Do ponto de vista dos danos
morais muitas foram as difamações sofridas, muitas estórias foram ditas,
escritas e difundidas a meu respeito. Vou destacar apenas a que tenho prova
material. Trata-se de uma matéria, “O HOMEM DA PERNA DE PEQUIM”, da revista O
CRUZEIRO, de 11-10-1972, reportagem de Claudio Rocha. Nessa matéria fui taxado de
“PROFISSIONAL DO TERROR”. Em um dos tópicos, intitulado “SUA VIDA DE CRIMES”,
pode lê-se: “Seu currículun vita é uma escalada de crimes.
Desenvolveu atividades subversivas no vale do Pindaré, no Maranhão, a partir de
1962. Pregava abertamente a solução dos problemas sociais por intermédio da
violência e do crime. Fez-se líder dos descontentes, mostrando-lhes o caminho
errado. Arregimentou bandos armados para pilhagem, sob ideológica do terror.
(...) Fez curso de guerrilha no nordeste. E foi então que espalhou a morte e o
saque no sertão maranhense, equipado com as técnicas importadas. Exterminava
homens, animais, plantações. Assassinava a sangue frio.”
Pois bem, nobres senhores e
senhoras, esse foi o currículun a mim atribuído pelos meus perseguidores
através dos seus veículos de comunicação. Essa foi a imagem que grande parte da
sociedade brasileira recebeu de minha pessoa, meus parentes, filhos e
conterrâneos. É evidente que ninguém iria querer aproximação com uma figura
monstruosa e sanguinária como a que me pintavam. Mas a grande verdade é que eu
tive minha vida totalmente devassada, investigada minuciosamente pelo sistema de
inteligência do regime militar e nunca apresentaram uma prova sequer das
acusações e difamações a mim imputadas pela ditadura militar. Por conta de
todas essas torturas, da mutilação sofrida, das privações impostas e do
sofrimento e condições inumanas a mim impostas pelo Estado sob regime militar,
estou processando o Estado brasileiro. O processo já tramita na justiça a mais de
seis anos e até o momento não tive a atenção da Justiça quanto à reparação dos
graves danos que o Estado causou a mim e à minha família. Não que haja qualquer
forma de reparação às várias violências físicas, psicológicas e morais
sofridas, mas penso que um Estado enquanto ente maior de representação de uma
nação não pode isentar-se das suas responsabilidades.

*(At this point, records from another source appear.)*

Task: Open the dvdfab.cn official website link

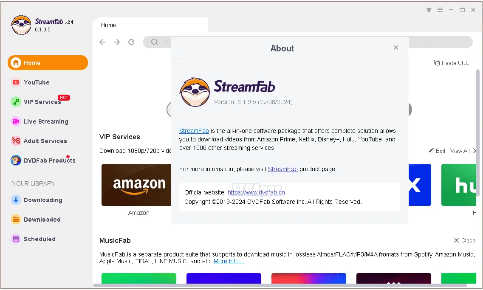Action: click(256, 192)
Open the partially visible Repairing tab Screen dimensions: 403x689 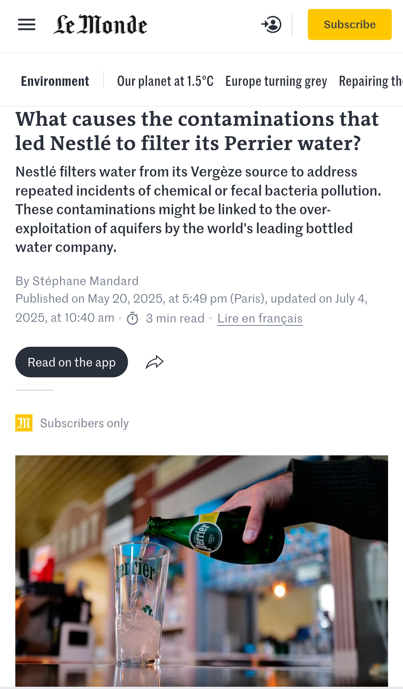pos(370,81)
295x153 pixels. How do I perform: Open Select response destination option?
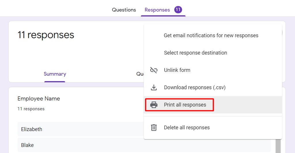195,53
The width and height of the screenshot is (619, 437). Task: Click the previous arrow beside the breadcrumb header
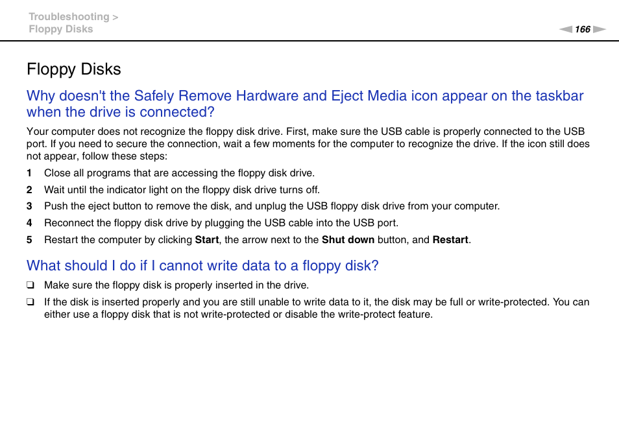point(566,29)
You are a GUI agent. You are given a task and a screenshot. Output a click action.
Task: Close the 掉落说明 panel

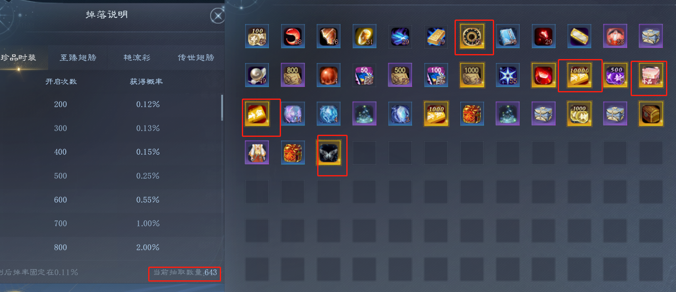(217, 16)
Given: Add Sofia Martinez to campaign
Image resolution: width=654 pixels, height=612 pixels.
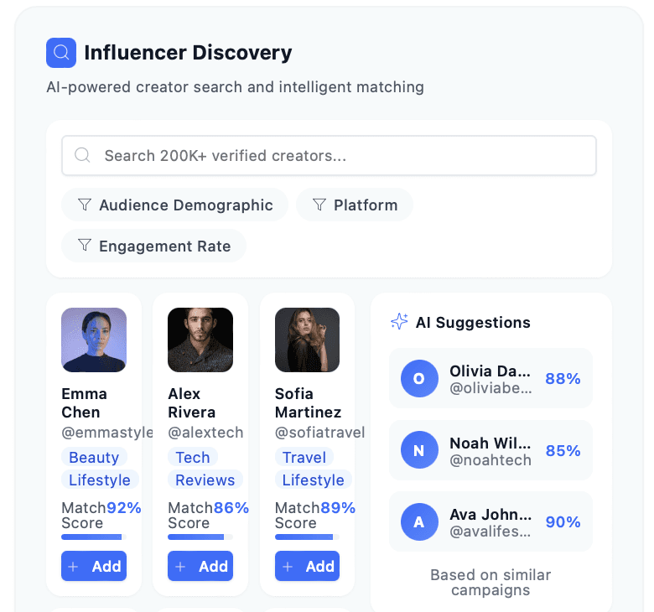Looking at the screenshot, I should pos(307,566).
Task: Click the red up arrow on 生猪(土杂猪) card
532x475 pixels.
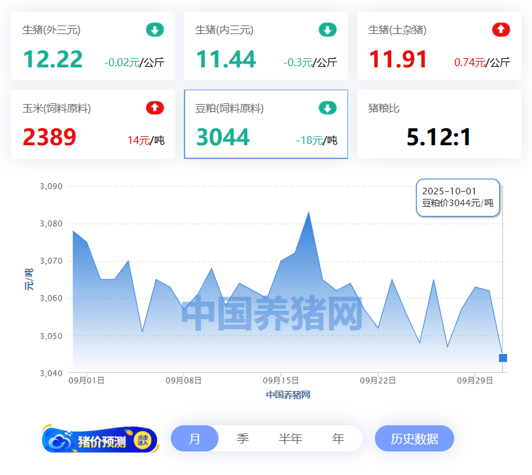Action: (501, 30)
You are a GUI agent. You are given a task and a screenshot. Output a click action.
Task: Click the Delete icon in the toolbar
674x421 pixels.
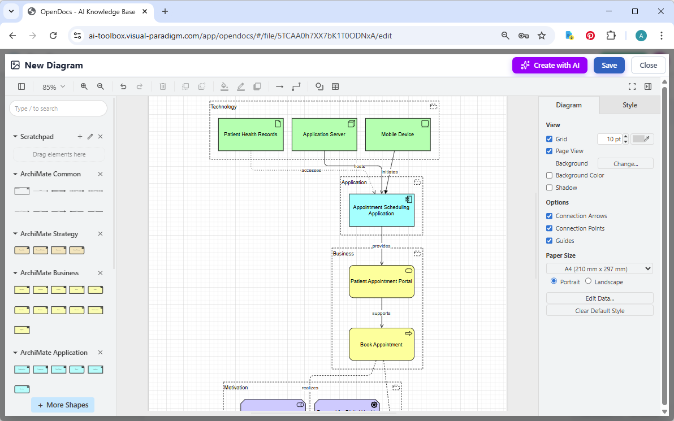(x=163, y=86)
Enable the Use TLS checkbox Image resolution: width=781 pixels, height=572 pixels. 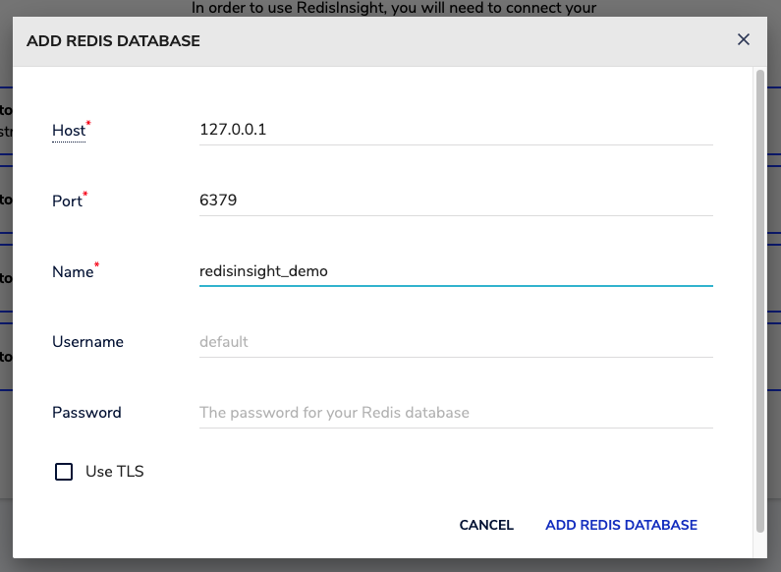click(64, 472)
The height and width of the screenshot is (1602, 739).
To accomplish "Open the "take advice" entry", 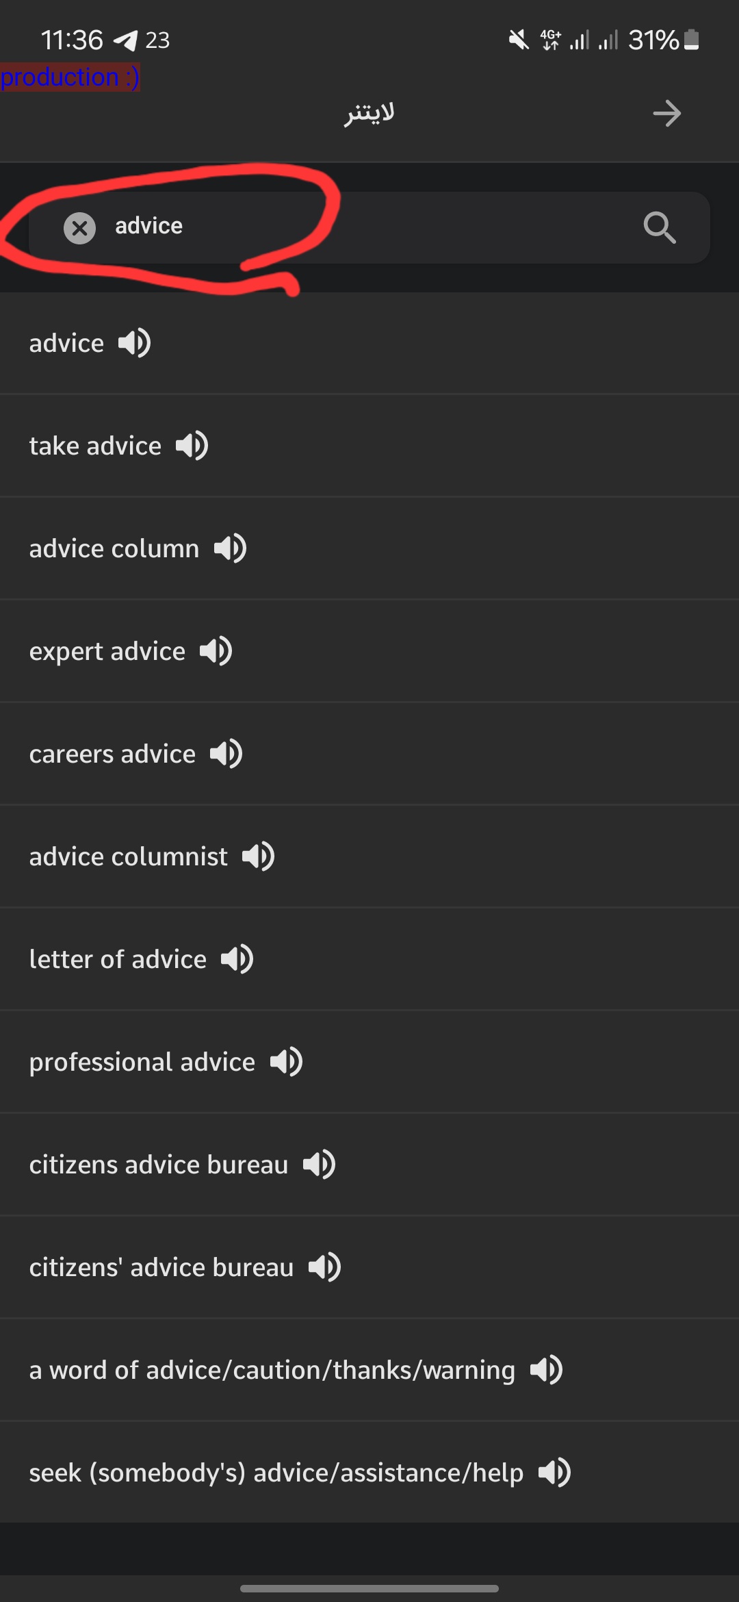I will click(95, 446).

Finalmente, quero aproveitar o
ensejo para agradecer de coração e alma às pessoas e entidades que foram
responsáveis pela salvação de minha vida dos porões da ditadura militar. Presto
aqui minha homenagem à Anistia Internacional, que fez uma imensa campanha
mundial pela minha vida e liberdade; às igrejas católicas e evangélicas que
também se manifestaram em minha defesa, sobretudo através da atuação do
Conselho Mundial das Igrejas, sediado na Genebra-Suíça; à Liga Suíça de Defesa
dos Direitos Humanos, também sediada em Genebra; à Organização
Internacional do Trabalho-OIT; à rádio BBC de Londres, que difundiu ampla
campanha em prol de minha libertação; ao Partido do Trabalho da Albânia, que na
época denunciou as torturas e cobrou providências do governo brasileiro pela
minha vida. Também quero agradecer toda a solidariedade que tive da
companheirada e das organizações progressistas que, apesar das perseguições,
atuavam bravamente no território brasileiro para salvar as vidas dos
perseguidos pelo governo militar.
Agradeço com muito amor e carinho
à honrosa atenção dos Senhores e das Senhoras. Reafirmo a minha esperança na
construção de um mundo humanamente solidário, economicamente justo e
efetivamente democrático com o progressivo empoderamento da Classe
Trabalhadora. Estou disposto a continuar a nossa luta, se necessário,
recomeçaremos tudo de novo.
Brasília-DF, 16 de Maio de 2012.
Manoel Conceição Santos
3 comentários:
É sempre um prazer enorme ver as palavras deste grande Homem, és um "Grande Líder e Companheiro de Luta!" Tens um pensamento nobre e ações revolucionárias... deixando sua história de bons exemplos, para o Maranhão, Brasil e o mundo.